Vejamos alguns desses aspectos: a) o karma não
resulta da ação praticada, mas do sentimento com que a se pratica; b) o karma
não é necessariamente individual e intransferível, ele está associado com a
idéia de obrigação que pode ser cumprida por qualquer um que se identifique
com sua demanda (filhos em relação aos pais, por exemplo); c) o karma não está
atrelado à idéia de evolução (existem retrocessos kármicos: uma pessoa pode
voltar a reencarnar como animal ou planta); d) o karma é transpessoal: vários
espíritos podem reencarnar em uma pessoa e vice-versa. Entretanto, ao
comparamos esta concepção da tradição hinduísta à atual concepção espírita
kardecista, observamos que o que realmente mudou foi nossa idéia de Liberdade e
de Justiça.
Cada um desses aspectos comporta longas e complexas discussões. Por exemplo: se o karma não resulta da ação, mas da intenção, é lícito matar outro vivente desde com desapego emocional? Com efeito, para o Hinduísmo, o karma ioga é um sistema de ética guerreira; enquanto para os espíritas ocidentais contemporâneos, o karma é uma “Lei” – tanto no sentido de “lei científica” como no de “legislação penal”. Aliás, essa duplicidade é bastante significativa porque revela a nossa necessidade de duplo fundamento (natural e social) da causalidade e determinação da vida. A questão central, então, passa a ser como entendermos que essa necessidade de ordem diante do caos e da entropia do universo em nossa vida cotidiana.

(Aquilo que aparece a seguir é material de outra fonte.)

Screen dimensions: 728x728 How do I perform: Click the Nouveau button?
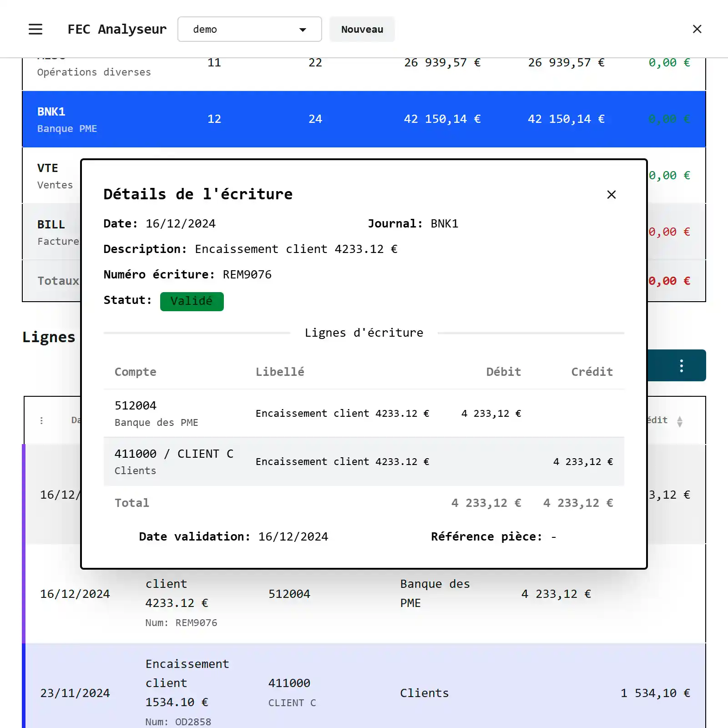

Concluindo: o karma não é uma estrutura determinística, mas sim condicionante, ele é o conjunto das condições iniciais de uma situação e não sua(s) causa(s). Seja na forma de obstruções, doenças ou influências espirituais negativas, este atractor de coincidências existenciais apenas reincide sua nossa ação na medida em que não o consideramos: a lei só existe para quem a desobedece.